Saved entries
● ● ● ● ●
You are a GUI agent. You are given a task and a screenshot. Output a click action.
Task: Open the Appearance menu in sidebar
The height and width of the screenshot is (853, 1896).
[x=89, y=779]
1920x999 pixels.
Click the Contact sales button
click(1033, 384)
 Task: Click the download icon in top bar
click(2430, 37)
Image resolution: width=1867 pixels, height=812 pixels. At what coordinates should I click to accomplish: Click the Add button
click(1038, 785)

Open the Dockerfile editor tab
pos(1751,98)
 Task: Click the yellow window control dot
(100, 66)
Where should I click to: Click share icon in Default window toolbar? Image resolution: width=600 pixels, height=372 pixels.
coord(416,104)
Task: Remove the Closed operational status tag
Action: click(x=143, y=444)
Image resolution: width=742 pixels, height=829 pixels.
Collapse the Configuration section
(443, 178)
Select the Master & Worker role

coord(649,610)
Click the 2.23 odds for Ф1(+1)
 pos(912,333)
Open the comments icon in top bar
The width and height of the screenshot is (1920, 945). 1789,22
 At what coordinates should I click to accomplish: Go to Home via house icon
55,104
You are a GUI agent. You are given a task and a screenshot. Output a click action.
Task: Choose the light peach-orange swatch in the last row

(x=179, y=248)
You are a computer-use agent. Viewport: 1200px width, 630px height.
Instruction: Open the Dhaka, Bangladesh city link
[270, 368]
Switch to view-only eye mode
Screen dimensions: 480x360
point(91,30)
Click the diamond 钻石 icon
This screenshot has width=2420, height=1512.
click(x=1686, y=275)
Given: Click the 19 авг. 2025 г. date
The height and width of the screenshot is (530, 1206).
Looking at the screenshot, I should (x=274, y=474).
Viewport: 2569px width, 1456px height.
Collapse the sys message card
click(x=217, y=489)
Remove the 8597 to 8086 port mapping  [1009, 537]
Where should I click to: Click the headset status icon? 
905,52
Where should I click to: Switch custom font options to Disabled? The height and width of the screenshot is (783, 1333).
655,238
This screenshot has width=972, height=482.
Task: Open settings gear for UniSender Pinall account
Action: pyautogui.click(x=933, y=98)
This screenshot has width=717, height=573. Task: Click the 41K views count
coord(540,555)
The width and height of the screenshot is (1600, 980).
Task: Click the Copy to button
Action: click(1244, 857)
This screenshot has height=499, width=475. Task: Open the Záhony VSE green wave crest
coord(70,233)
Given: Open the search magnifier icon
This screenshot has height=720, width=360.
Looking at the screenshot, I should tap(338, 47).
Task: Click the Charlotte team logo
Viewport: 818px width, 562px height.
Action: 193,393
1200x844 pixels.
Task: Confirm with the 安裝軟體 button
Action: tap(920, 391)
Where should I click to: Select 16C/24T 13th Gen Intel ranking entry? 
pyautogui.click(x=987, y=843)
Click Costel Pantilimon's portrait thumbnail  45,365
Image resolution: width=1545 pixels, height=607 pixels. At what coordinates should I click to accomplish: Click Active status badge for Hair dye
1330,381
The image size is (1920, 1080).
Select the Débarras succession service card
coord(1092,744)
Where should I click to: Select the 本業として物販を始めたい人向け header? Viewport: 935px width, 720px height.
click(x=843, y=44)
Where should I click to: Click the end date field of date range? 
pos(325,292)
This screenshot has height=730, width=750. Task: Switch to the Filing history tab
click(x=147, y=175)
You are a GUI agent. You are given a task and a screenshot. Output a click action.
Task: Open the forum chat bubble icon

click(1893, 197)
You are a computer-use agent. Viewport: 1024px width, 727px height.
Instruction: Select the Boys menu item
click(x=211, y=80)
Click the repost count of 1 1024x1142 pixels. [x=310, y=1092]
● ● ● ● ●
_Given request_
Rewrite every line of the entries from the line with "The image size is (1920, 1080)." up to and including the last line, requests included. Multiply each coordinate in the answers by 1.15 and round it to a whole number, with halves rounded up.

_Completed exercise_
The image size is (1920, 1080).
Select the Débarras succession service card
coord(1256,856)
Where should I click to: Select the 本業として物販を始めたい人向け header? Viewport: 935px width, 720px height.
click(x=969, y=51)
Where should I click to: Click the end date field of date range? 
pos(374,336)
This screenshot has height=730, width=750. Task: Switch to the Filing history tab
click(x=169, y=201)
You are a GUI agent. You are given a task and a screenshot. Output a click action.
Task: Open the forum chat bubble icon

click(2177, 227)
You are a computer-use agent. Viewport: 1024px width, 727px height.
Instruction: Select the Boys menu item
click(x=243, y=92)
Click the repost count of 1 1024x1142 pixels. [x=357, y=1256]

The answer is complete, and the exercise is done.